Mais comment écarter les exigences du monde, comment calmer le bruit ?
### L’importance de la solitude et de la contemplation
Mon mari est astrophysicien. Une grande partie de son travail consiste à éliminer le « bruit » des lumières proches pour capturer les données des galaxies éloignées en décalage vers le rouge. En tant que traductrice, une partie de mon travail consiste également à essayer d’éliminer le bruit de la langue cible pour isoler et cristalliser en équivalent anglais ce qui brille en japonais. Le calme et la contemplation sont essentiels à mon travail, à la fois en tant que traductrice et en tant qu’écrivaine, où ma capacité à être seule dans une pièce est fondamentale pour mon métier.
### La quête artistique et la nécessité de la solitude
L’écrivain Haruki Murakami décrit sa routine d’écriture, soulignant la discipline et la capacité à être seul avec soi-même nécessaires pour faire de l’art. Ces qualités sont sans doute plus difficiles à atteindre pour les femmes, en particulier les mères, qui assument souvent la majorité des tâches quotidiennes – nettoyer, cuisiner, sacrifier. Virginia Woolf a déclaré que « une femme doit avoir de l’argent et une pièce à elle si elle veut écrire de la fiction », une affirmation qui résonne fortement dans le livre de Wood.

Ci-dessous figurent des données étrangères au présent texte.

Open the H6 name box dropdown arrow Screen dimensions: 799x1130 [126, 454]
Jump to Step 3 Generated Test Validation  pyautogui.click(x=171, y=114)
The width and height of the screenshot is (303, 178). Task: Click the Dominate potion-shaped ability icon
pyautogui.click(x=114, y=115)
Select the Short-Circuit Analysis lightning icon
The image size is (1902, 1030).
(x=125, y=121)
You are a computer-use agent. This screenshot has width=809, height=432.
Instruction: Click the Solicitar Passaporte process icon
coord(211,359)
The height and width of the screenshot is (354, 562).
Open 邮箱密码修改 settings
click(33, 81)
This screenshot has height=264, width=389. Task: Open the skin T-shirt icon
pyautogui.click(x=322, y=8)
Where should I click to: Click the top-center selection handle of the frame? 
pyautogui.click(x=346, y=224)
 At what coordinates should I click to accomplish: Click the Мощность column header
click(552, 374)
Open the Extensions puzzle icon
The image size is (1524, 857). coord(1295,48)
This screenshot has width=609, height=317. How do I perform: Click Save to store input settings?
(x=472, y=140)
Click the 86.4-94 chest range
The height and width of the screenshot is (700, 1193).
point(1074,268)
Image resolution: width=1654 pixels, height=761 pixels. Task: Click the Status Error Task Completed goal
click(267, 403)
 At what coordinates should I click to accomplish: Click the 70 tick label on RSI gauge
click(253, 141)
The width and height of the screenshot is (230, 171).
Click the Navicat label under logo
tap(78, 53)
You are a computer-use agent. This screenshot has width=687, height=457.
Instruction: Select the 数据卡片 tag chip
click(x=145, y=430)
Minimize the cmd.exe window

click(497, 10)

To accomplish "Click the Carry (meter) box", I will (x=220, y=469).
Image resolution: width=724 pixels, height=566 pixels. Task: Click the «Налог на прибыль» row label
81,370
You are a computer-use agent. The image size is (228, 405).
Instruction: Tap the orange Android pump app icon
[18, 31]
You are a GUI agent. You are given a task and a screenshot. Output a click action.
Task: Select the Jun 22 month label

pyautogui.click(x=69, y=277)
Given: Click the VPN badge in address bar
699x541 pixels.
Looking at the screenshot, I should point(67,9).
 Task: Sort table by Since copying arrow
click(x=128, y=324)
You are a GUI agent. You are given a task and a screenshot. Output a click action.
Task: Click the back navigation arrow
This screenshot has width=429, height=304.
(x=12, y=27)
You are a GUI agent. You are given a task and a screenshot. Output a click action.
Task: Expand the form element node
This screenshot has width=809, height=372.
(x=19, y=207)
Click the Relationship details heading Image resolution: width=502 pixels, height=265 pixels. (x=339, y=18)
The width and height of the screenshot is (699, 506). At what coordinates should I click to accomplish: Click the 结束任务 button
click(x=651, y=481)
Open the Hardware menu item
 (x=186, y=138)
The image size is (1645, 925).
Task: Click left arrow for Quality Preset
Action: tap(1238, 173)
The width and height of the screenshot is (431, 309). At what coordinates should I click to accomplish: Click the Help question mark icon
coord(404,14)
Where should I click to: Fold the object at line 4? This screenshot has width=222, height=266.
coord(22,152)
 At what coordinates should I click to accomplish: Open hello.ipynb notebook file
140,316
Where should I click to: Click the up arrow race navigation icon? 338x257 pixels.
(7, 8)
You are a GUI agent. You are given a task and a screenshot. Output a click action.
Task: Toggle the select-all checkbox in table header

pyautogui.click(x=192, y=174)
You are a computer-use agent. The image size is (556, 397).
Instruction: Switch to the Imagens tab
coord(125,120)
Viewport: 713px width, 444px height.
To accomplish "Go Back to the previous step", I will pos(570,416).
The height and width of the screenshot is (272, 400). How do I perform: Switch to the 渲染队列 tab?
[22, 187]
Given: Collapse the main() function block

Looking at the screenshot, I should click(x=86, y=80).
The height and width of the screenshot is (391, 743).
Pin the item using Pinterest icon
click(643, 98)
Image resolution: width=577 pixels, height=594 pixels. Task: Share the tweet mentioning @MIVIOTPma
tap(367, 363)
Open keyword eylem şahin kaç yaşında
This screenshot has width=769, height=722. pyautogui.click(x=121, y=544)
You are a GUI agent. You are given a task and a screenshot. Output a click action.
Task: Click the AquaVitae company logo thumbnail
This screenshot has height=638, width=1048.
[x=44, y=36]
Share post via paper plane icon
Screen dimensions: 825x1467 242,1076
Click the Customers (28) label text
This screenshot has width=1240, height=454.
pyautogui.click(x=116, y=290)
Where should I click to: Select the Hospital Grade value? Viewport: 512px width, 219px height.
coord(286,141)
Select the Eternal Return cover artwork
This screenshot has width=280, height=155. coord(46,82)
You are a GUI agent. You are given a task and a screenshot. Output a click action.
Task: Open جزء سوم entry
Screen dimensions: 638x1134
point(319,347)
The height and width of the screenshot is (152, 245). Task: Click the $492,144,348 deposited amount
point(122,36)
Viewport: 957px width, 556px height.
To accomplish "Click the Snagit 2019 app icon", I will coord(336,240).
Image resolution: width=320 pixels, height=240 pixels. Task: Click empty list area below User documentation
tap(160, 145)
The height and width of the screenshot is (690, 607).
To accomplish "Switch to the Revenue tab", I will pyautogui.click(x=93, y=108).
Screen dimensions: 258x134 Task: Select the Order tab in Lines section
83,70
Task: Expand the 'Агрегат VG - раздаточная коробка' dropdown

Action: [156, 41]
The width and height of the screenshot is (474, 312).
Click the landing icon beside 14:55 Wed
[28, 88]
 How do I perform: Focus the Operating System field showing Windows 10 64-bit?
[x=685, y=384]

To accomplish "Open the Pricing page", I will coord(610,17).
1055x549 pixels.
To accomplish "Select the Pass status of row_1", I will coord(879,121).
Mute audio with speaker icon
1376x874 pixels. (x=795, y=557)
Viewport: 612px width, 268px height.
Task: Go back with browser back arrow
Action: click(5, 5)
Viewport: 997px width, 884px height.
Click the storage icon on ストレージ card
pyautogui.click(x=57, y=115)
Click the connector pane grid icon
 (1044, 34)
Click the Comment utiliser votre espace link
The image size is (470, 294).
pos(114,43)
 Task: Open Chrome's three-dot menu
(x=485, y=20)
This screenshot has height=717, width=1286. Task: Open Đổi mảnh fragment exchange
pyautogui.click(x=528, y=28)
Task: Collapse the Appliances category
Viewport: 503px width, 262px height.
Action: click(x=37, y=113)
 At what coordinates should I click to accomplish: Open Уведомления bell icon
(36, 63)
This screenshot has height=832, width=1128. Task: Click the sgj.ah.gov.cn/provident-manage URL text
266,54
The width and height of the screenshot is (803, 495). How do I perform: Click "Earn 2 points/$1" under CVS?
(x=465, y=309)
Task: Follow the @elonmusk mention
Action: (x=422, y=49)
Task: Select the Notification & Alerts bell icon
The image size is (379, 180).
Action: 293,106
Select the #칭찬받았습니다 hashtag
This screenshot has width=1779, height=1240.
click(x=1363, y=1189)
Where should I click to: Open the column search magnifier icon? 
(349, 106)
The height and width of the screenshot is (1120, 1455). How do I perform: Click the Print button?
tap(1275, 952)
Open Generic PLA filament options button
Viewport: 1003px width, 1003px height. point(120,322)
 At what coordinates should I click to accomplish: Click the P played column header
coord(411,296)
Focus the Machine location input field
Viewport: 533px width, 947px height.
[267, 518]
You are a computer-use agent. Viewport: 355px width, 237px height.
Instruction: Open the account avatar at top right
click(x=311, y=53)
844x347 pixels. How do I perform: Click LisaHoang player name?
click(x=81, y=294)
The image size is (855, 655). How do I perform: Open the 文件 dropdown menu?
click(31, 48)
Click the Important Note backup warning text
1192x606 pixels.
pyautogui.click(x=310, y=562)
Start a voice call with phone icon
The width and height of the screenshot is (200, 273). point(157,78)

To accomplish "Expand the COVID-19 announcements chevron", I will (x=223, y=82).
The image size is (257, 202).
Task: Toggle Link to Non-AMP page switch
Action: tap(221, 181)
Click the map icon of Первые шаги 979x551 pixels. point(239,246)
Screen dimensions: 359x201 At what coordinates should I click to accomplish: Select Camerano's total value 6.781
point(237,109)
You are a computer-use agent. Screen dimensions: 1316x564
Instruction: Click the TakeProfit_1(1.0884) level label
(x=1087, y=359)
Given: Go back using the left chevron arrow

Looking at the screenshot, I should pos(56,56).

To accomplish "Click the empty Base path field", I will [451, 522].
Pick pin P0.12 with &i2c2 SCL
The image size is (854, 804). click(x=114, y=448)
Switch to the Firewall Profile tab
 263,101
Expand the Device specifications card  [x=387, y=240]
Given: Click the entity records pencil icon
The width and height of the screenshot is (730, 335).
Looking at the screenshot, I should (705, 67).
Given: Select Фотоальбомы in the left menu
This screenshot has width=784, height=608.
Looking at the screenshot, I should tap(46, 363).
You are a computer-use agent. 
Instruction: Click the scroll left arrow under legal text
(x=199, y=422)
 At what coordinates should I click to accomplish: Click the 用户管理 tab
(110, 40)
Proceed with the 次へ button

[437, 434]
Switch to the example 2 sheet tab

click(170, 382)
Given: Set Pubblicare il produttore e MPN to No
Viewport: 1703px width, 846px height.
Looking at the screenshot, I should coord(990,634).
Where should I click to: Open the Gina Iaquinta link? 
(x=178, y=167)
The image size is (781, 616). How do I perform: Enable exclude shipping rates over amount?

### La contemplation comme acte fondamental
Les critiques ont qualifié le roman de Wood de « contemplatif », mais je soutiendrais qu’au fond, c’est un livre sur l’acte de contemplation lui-même. Le philosophe Byung-Chul Han décrit notre époque comme une ère d’action, où l’activité constante et effrénée nous empêche de respecter la planète et les animaux, poussant ainsi la protagoniste du roman à vouloir se retirer du monde. Han affirme que l’action ne devrait servir qu’à la vie de l’esprit, car le véritable sens de nos vies réside dans notre capacité à trouver une signification personnelle grâce à la contemplation.
### La quête de l’harmonie et de l’attunement
La notion chinoise de « wuwei » (non-action) est souvent mal interprétée. Il s’agit plutôt d’agir sans l’ego, avec une mentalité vide et sauvage. Cela implique une meilleure harmonie entre le « moi » et l' »autre », l’intérieur et l’extérieur. La méditation zen vise à vider l’esprit pour mieux recevoir le monde et atteindre une meilleure attunement entre soi et l’autre, l’intérieur et l’extérieur. Cette harmonie est illustrée de manière poignante dans le roman de Wood, où la protagoniste s’imprègne lentement des routines du couvent, devenant ainsi une partie intégrante du lieu.
### Conclusion
La quête de solitude, de contemplation et de réflexion est essentielle pour les écrivains et les artistes, et peut-être même pour recentrer notre humanité. Comme le dit Ibn ‘Arabi dans son poème, il est crucial de cultiver la capacité de s’arrêter, d’observer et de ressentir. Cette tranquillité « seul-avec-le-seul » est ce qui m’a attiré vers la traduction et l’écriture, des activités qui demandent de nombreuses heures assises en silence. Cette nécessité d’être seul, d’avoir une pièce rien qu’à soi, est fondamentale pour être écrivain et artiste, et peut-être même pour recentrer notre humanité.